The Mission Christ Has For Us Is Bigger And Greater Than Anything Else

By: Tia Johnson 0 Comments   6/25/2012

"Three choices (exist) in life: give up, give in, or give it your all."

The author to that quote is unknown, yet conveys a Biblical truth that is also captured in Sidewalk Prophets' song "Live Like That."

The song probes the priorities of the heart: "Was I love when no one else would show up?" and "Was my worship more than just a song?" The central theme of the song is found in the start of the chorus: "I want to live like that and give it all I have so that everything I say and do points to You."

Scripture points to those who gave it their all and those who chose to hold back. In Matthew 19, Jesus converses with a rich young ruler, who is seeking what he must do to be saved, but does not want to part with his possessions.

In Luke 19, Jesus interacted with a man in a similar state. Zacchaeus was also wealthy and searching for Jesus. But after encountering Him, Zacchaeus committed to give half of his possessions to the poor and return fourfold what he had stolen.

Interestingly, scripture records that the rich young ruler left with sorrow, while Zacchaeus met Jesus with joy. I think we can be assured of a similar outcome: sorrow if we cling too tightly to this earth, and joy if we submit all freely.

There are contemporary examples of giving our all. Chuck Colson laid down his fast-driven political life, Kirk Cameron risked his Hollywood reputation, and Kylie Bisutti left her coveted modeling position-- each laid down what seemed like a hard-earned prize for the sake of submitting to Jesus.

Do you think they ever regretted it?

Luke 9:24 says, "For whoever desires to save his life will lose it, but whoever loses his life for My sake will save it."

Perhaps the reason we don't want to lose ourselves in order to have more life is because it's risky. It's unappealing to the rest of the world. It comes with a cost, as described in the examples above.

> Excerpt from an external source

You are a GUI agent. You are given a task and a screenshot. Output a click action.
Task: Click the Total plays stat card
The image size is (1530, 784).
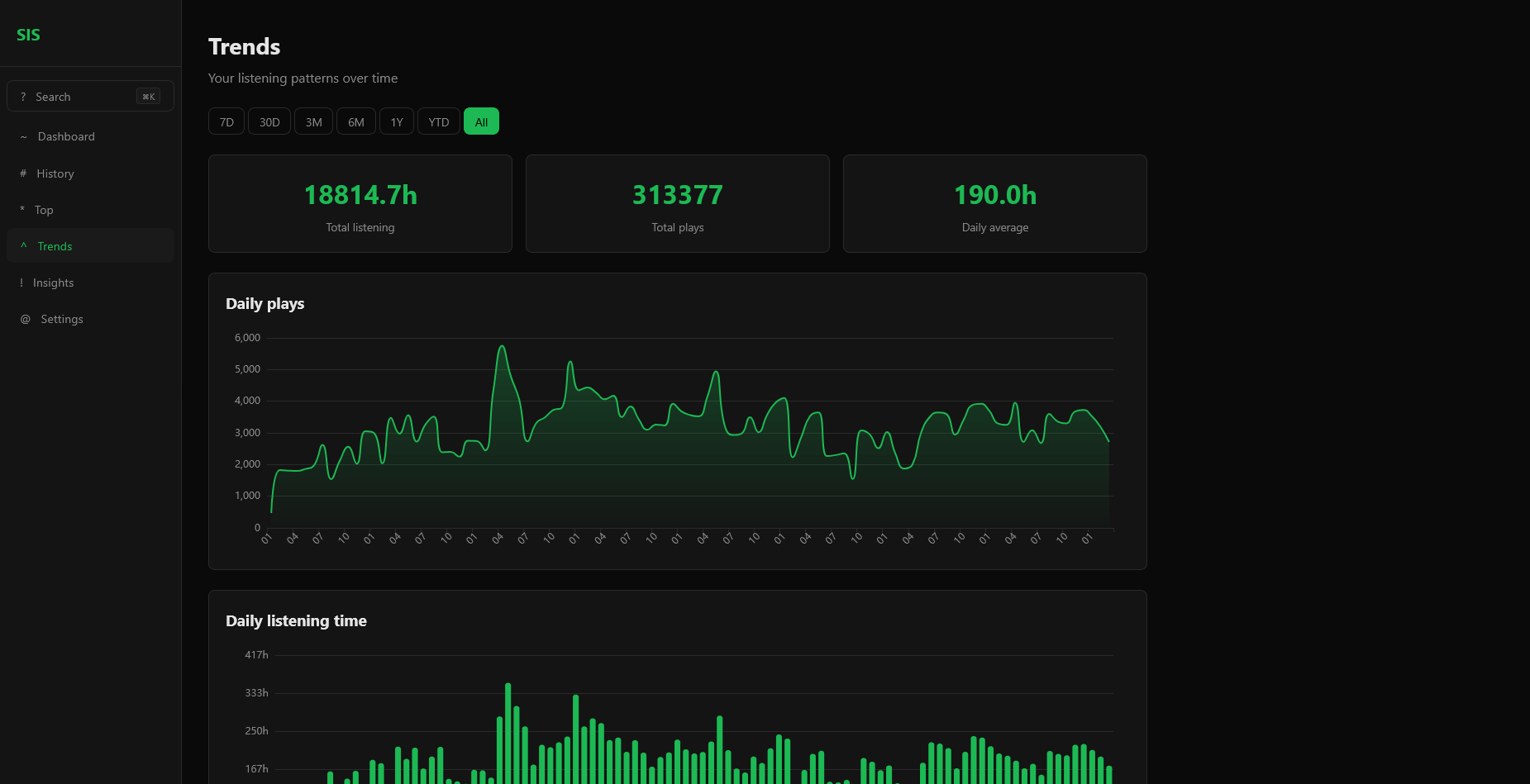(677, 203)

This brings to mind the story of the diamond willow cross my husband made when he proposed to me.

Diamond willow wood is rather ugly and unrefined. It comes from a large, messy bush-type plant. Its grey bark is unappealing and its branches are wrought with ugly twists yielding numerous knots which would be difficult to work with for the more common woodworking projects.

This large bush is considered a nuisance to aesthetic landscapers and tidy farmers. Perhaps it serves as a snow fence to some. Regardless, my husband has no competition when he calls on someone for permission to cut a few branches off their land.

Diamond willow wood is at first sight unappealing and unrefined. But when carved and sanded, it reveals whitened wood like pine with dark red wells where the knots are. My husband uses this wood to make crosses, and he strategically places these knots at the places where Jesus' hands and feet were nailed.

If this wood could talk, would it exempt itself from being transformed? Would it consider the process too risky, too high of a cost, and settle for the grayish, unappealing tone the rest of its life? That's the choice the young ruler seemed to have made.

But as Sidewalk Prophets sang, "Is there evidence that I've been changed? When they see me, do they see You?"

When my husband proposed, he said he had a gift for me. He pulled out the cross and described the passage in Luke about laying down our lives at the foot of the cross- and that is where we'll find our treasure. My ring was hidden inside the foot of the cross- and to be honest, it was a rather sparkly treasure.

I know I have a taste of the treasures Jesus has placed at the foot of the cross-- true peace, forgiveness, grace and wisdom-- but I cannot possibly fathom it all. I can tell you this: it’s of more value than my diamond. I said yes to Ben. Now, as I bow before the cross in submission, do I trust my Savior enough to say Yes to Him?